--- PROBLEM DESCRIPTION ---
Copy the lines word for word, starting at the line that contains "coordinates (1315, 711)." and ending with the last of the rows.

(Rows of locating words and elements)
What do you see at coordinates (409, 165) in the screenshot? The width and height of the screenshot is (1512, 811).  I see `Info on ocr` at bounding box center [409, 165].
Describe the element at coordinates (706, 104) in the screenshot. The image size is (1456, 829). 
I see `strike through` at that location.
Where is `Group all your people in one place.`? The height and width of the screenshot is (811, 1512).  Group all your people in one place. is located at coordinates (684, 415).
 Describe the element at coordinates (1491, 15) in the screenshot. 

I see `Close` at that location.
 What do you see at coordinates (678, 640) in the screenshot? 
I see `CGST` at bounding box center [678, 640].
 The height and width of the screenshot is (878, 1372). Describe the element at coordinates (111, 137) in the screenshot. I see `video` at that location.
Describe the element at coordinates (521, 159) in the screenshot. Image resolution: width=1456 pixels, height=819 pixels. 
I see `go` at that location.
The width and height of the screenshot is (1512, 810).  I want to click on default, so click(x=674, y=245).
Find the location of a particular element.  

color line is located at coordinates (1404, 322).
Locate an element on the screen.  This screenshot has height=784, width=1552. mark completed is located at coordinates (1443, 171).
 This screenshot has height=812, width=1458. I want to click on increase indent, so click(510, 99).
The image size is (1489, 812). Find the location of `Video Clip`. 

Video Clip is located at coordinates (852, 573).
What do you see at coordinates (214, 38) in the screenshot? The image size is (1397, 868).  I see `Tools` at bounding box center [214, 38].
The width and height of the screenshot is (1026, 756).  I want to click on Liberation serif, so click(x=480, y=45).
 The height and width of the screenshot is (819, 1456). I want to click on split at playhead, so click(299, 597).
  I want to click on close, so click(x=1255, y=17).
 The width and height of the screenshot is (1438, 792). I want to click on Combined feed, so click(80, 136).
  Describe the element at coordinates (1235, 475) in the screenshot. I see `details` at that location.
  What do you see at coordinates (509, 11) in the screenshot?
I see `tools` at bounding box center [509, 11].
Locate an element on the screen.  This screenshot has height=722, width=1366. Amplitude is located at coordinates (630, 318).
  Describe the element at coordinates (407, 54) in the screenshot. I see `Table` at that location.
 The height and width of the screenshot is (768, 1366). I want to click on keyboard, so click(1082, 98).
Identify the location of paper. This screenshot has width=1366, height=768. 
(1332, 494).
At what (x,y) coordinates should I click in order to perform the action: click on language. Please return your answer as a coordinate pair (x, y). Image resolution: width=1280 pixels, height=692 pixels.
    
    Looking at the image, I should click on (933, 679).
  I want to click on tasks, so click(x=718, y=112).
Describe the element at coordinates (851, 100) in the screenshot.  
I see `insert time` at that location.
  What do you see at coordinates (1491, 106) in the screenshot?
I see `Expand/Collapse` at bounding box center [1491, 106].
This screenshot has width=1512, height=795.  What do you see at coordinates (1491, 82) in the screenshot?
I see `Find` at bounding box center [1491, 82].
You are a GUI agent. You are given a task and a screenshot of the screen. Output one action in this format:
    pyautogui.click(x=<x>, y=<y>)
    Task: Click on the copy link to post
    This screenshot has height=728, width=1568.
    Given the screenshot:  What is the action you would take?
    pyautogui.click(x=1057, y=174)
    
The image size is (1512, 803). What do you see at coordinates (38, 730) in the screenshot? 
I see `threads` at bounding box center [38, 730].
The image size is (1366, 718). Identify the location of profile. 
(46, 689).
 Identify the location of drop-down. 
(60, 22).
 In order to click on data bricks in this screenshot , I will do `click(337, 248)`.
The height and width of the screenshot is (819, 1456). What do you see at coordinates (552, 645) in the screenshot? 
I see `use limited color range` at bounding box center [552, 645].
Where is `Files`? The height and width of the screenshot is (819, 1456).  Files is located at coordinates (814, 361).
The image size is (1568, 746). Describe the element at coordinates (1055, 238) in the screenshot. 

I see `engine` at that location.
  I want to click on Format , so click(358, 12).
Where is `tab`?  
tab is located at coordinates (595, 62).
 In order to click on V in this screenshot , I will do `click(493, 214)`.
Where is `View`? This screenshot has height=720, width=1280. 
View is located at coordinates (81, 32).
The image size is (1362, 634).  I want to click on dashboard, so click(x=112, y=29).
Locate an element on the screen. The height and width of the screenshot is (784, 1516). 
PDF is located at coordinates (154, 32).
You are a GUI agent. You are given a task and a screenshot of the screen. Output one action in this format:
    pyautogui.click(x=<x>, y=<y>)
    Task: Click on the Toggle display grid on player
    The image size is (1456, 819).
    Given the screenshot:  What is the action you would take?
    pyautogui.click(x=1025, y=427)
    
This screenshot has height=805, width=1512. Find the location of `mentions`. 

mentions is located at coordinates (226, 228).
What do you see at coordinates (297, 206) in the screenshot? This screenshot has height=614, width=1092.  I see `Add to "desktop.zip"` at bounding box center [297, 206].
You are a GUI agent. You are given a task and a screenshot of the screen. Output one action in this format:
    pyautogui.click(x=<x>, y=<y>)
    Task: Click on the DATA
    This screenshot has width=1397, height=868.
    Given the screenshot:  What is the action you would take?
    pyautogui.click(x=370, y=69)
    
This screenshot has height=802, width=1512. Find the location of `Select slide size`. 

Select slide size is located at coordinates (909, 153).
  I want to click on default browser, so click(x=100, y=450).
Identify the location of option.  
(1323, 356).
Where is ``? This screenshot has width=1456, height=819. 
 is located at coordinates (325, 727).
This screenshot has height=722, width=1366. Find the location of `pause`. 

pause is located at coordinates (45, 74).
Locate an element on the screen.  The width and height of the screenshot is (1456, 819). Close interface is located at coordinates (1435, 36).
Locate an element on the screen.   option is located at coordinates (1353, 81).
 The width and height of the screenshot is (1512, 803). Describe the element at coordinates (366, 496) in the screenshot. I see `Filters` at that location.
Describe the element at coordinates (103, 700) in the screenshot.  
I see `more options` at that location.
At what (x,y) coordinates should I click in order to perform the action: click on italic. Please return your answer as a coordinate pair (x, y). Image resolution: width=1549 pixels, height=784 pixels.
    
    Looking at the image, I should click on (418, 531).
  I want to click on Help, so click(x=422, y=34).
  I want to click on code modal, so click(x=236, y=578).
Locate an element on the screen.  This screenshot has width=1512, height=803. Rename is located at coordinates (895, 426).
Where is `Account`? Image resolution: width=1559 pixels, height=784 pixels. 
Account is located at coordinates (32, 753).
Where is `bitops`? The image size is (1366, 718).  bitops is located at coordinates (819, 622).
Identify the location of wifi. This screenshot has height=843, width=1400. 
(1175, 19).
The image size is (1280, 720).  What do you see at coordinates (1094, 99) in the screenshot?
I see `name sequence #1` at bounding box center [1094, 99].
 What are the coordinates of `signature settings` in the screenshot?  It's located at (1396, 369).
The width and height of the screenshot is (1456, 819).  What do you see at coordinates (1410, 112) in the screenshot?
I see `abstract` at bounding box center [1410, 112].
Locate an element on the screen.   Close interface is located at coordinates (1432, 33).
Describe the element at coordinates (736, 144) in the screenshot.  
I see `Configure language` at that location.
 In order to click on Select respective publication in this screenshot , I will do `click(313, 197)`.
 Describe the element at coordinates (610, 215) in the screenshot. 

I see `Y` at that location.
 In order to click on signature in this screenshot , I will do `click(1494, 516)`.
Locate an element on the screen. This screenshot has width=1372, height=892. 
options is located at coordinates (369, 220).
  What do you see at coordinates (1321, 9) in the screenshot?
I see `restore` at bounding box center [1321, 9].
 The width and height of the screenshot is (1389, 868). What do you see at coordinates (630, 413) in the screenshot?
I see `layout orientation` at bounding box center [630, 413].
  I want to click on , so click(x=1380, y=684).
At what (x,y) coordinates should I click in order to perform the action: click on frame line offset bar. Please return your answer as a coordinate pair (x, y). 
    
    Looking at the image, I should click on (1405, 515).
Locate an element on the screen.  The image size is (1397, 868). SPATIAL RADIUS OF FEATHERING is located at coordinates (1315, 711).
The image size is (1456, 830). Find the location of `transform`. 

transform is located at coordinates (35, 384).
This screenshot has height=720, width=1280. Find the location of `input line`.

--- EXPECTED OUTPUT ---
Locate an element on the screen.  The image size is (1397, 868). SPATIAL RADIUS OF FEATHERING is located at coordinates (1315, 711).
The image size is (1456, 830). Find the location of `transform`. 

transform is located at coordinates (35, 384).
This screenshot has height=720, width=1280. Find the location of `input line`.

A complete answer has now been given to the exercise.